Neem alle onderstaande records letterlijk en volledig over, regel voor regel.

───── Items uit dataset ─────

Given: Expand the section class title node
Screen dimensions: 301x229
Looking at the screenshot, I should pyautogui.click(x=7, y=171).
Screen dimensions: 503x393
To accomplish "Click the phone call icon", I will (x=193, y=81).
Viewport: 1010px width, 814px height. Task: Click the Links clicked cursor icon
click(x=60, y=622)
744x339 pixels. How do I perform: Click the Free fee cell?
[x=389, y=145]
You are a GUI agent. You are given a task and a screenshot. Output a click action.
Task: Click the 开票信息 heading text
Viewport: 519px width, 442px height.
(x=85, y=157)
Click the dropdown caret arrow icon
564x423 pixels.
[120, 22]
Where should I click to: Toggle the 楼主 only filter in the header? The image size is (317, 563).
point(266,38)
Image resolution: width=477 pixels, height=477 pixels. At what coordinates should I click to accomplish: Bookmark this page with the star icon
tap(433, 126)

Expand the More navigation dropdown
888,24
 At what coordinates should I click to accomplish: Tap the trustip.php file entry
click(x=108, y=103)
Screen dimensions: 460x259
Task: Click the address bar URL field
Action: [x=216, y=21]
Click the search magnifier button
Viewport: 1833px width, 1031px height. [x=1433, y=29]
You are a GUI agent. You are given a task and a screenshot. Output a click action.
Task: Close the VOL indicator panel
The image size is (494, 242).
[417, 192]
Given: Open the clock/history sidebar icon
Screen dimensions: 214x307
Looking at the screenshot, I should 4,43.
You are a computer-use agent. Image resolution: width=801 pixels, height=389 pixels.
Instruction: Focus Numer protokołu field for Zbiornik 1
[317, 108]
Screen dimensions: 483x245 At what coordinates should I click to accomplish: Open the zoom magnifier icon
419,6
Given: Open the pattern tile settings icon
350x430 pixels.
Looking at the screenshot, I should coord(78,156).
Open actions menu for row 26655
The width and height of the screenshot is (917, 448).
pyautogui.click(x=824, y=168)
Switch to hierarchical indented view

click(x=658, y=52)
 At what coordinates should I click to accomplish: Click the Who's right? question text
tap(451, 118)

─────

Antwoord
Given: Expand the section class title node
Screen dimensions: 301x229
Looking at the screenshot, I should pyautogui.click(x=7, y=171).
Screen dimensions: 503x393
To accomplish "Click the phone call icon", I will (x=193, y=81).
Viewport: 1010px width, 814px height. Task: Click the Links clicked cursor icon
click(x=60, y=622)
744x339 pixels. How do I perform: Click the Free fee cell?
[x=389, y=145]
You are a GUI agent. You are given a task and a screenshot. Output a click action.
Task: Click the 开票信息 heading text
Viewport: 519px width, 442px height.
(x=85, y=157)
Click the dropdown caret arrow icon
564x423 pixels.
[120, 22]
Where should I click to: Toggle the 楼主 only filter in the header? The image size is (317, 563).
point(266,38)
Image resolution: width=477 pixels, height=477 pixels. At what coordinates should I click to accomplish: Bookmark this page with the star icon
tap(433, 126)

Expand the More navigation dropdown
888,24
 At what coordinates should I click to accomplish: Tap the trustip.php file entry
click(x=108, y=103)
Screen dimensions: 460x259
Task: Click the address bar URL field
Action: [x=216, y=21]
Click the search magnifier button
Viewport: 1833px width, 1031px height. [x=1433, y=29]
You are a GUI agent. You are given a task and a screenshot. Output a click action.
Task: Close the VOL indicator panel
The image size is (494, 242).
[417, 192]
Given: Open the clock/history sidebar icon
Screen dimensions: 214x307
Looking at the screenshot, I should 4,43.
You are a computer-use agent. Image resolution: width=801 pixels, height=389 pixels.
Instruction: Focus Numer protokołu field for Zbiornik 1
[317, 108]
Screen dimensions: 483x245 At what coordinates should I click to accomplish: Open the zoom magnifier icon
419,6
Given: Open the pattern tile settings icon
350x430 pixels.
Looking at the screenshot, I should coord(78,156).
Open actions menu for row 26655
The width and height of the screenshot is (917, 448).
pyautogui.click(x=824, y=168)
Switch to hierarchical indented view

click(x=658, y=52)
 At what coordinates should I click to accomplish: Click the Who's right? question text
tap(451, 118)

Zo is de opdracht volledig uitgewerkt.